(Records excerpted from a collection):

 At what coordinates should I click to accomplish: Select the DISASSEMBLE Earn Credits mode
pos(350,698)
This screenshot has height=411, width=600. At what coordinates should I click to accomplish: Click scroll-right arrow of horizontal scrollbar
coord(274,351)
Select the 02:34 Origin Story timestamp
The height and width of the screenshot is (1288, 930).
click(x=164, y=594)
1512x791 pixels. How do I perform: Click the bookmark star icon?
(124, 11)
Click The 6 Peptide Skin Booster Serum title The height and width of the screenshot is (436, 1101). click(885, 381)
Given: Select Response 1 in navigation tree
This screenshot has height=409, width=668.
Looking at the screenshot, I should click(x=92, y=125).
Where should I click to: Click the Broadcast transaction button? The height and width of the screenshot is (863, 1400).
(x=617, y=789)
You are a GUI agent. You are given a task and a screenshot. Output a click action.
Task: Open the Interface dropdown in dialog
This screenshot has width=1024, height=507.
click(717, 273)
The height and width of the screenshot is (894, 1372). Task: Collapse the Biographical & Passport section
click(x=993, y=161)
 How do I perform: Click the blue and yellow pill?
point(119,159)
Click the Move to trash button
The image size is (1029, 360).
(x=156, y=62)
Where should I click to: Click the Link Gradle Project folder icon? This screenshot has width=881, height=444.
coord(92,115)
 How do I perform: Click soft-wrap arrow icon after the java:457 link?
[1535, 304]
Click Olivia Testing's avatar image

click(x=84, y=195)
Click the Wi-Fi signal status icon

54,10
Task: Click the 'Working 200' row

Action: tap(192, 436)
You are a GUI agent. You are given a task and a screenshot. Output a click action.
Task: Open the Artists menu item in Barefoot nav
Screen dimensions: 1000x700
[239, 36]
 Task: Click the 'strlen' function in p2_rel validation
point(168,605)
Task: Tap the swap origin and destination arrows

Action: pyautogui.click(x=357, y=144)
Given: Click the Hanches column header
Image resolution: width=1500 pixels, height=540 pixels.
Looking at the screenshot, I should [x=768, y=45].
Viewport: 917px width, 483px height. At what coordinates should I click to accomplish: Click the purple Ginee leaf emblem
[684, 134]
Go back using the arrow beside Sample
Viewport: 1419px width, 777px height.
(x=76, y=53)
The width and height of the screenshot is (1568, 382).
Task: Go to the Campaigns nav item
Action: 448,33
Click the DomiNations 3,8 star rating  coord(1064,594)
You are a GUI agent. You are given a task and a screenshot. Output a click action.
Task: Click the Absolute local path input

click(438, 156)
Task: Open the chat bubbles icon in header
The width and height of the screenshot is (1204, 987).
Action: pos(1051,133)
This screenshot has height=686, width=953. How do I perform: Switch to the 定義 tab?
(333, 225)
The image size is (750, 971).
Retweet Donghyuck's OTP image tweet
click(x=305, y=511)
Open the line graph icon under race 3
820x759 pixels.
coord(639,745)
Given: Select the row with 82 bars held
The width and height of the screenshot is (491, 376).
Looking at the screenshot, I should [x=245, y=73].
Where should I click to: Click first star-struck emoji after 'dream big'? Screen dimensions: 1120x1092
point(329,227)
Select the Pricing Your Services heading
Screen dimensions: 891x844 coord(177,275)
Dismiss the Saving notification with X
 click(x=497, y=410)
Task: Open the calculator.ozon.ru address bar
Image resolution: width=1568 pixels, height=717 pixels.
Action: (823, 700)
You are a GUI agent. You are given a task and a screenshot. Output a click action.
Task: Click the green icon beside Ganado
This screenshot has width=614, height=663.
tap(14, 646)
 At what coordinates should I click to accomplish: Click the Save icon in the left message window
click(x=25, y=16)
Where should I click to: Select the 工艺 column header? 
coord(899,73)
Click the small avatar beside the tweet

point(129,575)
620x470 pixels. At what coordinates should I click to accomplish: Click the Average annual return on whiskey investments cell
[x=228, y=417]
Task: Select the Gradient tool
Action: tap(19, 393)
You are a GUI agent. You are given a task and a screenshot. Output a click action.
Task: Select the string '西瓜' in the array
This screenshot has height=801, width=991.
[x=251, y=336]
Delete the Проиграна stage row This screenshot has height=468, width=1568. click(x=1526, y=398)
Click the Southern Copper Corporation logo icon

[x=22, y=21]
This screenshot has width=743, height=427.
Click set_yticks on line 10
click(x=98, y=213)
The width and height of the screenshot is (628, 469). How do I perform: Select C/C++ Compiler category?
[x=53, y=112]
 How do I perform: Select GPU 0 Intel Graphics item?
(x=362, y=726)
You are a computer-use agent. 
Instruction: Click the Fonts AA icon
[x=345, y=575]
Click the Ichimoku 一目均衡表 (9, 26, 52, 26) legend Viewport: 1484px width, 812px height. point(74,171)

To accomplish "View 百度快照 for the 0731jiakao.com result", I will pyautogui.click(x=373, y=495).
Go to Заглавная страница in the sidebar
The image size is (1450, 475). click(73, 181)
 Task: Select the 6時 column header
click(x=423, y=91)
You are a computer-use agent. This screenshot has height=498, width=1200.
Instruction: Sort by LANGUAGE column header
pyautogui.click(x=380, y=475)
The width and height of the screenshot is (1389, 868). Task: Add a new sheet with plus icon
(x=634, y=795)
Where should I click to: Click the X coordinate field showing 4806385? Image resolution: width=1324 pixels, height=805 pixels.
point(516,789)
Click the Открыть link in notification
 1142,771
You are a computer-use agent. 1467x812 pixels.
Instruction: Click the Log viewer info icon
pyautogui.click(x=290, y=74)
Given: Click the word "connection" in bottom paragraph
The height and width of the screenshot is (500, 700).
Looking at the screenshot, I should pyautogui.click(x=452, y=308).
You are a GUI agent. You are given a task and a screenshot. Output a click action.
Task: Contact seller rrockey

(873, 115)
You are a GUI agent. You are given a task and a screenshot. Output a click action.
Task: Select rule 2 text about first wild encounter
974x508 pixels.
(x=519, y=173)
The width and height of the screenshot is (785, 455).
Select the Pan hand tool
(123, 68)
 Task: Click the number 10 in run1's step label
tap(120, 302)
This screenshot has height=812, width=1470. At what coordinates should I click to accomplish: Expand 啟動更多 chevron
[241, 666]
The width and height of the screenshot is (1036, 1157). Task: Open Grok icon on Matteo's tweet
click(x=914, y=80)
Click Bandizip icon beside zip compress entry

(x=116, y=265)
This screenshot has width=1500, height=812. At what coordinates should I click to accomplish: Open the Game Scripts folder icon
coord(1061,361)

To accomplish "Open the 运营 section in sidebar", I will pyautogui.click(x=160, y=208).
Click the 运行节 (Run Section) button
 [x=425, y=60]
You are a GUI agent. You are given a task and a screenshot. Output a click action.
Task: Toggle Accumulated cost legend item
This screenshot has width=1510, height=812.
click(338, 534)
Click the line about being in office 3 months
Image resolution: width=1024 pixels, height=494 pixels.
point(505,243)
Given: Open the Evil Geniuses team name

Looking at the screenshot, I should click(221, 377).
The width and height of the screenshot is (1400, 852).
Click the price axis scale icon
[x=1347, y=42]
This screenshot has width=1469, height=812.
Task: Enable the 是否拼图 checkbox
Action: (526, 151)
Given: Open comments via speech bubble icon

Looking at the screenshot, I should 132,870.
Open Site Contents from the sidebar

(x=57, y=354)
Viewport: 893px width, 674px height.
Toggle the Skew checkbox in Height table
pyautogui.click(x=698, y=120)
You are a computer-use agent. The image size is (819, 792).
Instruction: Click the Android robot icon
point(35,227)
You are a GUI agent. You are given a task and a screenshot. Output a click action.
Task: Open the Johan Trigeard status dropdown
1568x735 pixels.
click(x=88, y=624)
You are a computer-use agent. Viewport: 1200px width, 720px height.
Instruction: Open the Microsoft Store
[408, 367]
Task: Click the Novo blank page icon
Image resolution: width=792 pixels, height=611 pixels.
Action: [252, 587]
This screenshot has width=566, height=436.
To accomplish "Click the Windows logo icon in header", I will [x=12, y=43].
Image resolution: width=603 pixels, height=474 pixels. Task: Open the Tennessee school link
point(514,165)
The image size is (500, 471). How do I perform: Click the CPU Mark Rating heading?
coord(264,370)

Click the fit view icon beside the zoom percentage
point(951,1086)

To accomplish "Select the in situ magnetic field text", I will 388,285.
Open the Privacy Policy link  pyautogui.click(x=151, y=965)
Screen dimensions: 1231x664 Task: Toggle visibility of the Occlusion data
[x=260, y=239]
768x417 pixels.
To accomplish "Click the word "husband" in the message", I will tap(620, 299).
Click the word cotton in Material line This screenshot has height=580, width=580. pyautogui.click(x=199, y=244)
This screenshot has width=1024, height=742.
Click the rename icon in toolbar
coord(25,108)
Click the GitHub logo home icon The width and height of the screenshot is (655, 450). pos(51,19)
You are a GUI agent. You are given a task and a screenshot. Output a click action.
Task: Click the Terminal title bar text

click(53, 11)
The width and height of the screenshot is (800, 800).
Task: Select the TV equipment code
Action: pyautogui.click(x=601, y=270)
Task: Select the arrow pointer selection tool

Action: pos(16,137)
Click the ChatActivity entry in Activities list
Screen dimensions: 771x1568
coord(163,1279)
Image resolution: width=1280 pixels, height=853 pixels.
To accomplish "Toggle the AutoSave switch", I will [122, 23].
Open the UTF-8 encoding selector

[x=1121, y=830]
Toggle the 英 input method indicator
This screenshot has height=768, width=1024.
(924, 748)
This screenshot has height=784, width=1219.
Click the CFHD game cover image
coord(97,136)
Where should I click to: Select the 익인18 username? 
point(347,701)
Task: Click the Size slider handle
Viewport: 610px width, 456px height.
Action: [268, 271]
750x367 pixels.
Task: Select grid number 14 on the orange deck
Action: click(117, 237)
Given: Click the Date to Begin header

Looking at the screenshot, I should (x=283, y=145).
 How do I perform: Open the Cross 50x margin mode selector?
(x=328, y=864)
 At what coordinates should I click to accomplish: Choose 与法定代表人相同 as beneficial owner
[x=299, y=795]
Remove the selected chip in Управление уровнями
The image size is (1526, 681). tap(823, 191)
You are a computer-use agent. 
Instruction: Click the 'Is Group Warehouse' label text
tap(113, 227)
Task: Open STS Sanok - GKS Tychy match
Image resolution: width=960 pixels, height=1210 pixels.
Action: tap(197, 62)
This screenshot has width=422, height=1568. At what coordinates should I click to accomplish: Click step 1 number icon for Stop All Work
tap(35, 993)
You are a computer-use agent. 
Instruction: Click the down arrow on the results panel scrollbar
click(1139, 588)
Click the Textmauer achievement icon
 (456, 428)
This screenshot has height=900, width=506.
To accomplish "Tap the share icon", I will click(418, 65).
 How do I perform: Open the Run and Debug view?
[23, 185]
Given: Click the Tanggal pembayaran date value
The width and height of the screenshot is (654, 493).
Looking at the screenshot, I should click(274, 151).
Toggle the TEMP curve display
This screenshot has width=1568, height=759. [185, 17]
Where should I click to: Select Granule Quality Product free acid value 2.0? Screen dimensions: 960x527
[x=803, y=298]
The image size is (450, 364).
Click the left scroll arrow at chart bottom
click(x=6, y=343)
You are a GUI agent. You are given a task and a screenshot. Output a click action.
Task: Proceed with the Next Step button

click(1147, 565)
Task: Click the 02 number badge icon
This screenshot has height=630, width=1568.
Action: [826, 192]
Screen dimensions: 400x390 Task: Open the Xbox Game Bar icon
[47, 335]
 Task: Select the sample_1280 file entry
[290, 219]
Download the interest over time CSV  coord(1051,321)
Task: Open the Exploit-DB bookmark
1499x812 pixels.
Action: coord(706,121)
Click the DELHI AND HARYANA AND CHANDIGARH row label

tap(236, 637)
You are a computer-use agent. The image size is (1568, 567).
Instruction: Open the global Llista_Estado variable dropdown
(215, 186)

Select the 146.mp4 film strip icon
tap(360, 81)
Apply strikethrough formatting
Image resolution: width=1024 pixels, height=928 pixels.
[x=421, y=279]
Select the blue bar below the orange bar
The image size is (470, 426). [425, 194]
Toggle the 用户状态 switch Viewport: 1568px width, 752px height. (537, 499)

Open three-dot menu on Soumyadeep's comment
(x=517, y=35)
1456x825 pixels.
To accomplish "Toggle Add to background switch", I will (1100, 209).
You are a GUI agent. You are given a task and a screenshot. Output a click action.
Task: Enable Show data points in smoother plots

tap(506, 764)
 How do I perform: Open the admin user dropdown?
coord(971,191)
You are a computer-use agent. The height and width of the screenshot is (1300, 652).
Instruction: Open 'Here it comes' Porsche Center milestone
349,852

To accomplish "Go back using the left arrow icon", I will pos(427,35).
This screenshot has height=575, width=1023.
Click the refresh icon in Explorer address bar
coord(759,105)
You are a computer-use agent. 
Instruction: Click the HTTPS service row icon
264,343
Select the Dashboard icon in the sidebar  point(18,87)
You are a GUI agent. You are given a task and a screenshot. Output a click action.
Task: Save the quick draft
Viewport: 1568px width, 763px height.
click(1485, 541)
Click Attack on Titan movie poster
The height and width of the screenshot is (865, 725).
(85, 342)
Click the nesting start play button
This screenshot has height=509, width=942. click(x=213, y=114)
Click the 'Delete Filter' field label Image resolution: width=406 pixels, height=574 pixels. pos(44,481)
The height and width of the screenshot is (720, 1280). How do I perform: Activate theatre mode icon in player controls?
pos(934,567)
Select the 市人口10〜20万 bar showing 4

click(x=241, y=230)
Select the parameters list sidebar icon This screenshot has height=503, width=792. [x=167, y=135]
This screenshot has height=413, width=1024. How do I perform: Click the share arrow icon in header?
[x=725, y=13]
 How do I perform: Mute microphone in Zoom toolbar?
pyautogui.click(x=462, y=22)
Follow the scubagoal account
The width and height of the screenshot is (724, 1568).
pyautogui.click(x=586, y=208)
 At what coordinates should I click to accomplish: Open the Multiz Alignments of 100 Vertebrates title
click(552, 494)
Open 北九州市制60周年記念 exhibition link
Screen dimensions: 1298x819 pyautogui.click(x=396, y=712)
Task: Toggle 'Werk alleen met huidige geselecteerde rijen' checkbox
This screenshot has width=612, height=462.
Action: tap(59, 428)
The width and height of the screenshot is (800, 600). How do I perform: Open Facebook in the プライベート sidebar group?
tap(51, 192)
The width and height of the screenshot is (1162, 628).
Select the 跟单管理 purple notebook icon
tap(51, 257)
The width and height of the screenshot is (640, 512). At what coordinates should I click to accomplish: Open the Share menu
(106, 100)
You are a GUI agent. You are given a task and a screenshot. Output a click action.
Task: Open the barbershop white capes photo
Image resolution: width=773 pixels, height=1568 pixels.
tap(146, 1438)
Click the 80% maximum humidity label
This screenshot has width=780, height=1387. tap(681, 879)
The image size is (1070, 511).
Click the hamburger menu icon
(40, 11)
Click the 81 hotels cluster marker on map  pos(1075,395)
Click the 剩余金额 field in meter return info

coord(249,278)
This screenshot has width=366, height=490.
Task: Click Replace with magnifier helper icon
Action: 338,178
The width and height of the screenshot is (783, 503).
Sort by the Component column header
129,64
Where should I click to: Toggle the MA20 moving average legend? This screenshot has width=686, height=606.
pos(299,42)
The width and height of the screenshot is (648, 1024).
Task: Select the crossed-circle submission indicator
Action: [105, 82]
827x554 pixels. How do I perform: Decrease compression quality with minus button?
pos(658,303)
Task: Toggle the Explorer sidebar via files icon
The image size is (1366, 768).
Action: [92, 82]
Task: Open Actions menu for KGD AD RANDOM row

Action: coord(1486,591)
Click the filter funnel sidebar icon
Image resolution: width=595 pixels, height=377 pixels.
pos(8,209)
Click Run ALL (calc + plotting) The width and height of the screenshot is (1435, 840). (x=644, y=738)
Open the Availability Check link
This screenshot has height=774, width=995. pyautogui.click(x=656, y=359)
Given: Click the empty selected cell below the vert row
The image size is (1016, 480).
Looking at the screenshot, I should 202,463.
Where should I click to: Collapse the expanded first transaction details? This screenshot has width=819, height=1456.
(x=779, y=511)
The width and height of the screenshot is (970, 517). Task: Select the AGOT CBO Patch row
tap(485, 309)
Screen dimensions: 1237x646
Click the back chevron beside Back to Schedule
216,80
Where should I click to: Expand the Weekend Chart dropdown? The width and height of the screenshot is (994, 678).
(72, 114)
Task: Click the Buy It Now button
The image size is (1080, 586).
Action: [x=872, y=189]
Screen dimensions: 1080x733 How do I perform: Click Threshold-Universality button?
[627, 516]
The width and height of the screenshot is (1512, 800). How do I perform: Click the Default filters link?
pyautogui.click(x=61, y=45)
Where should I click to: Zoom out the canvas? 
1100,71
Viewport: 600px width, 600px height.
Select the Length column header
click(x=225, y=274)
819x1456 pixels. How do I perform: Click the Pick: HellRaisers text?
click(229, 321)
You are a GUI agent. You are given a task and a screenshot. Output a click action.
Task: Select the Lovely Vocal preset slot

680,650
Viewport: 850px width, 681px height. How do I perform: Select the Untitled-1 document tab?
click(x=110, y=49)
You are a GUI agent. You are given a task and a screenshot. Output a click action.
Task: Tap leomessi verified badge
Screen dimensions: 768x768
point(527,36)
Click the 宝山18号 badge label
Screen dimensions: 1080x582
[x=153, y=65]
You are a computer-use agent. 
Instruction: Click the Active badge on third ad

(EXERCISE AIM): Scan the entries above for the string "badge" and copy each line that contains it.

(RESPONSE TO THE TASK):
Task: Click the 02 number badge icon
Task: Tap leomessi verified badge
Click the 宝山18号 badge label
Instruction: Click the Active badge on third ad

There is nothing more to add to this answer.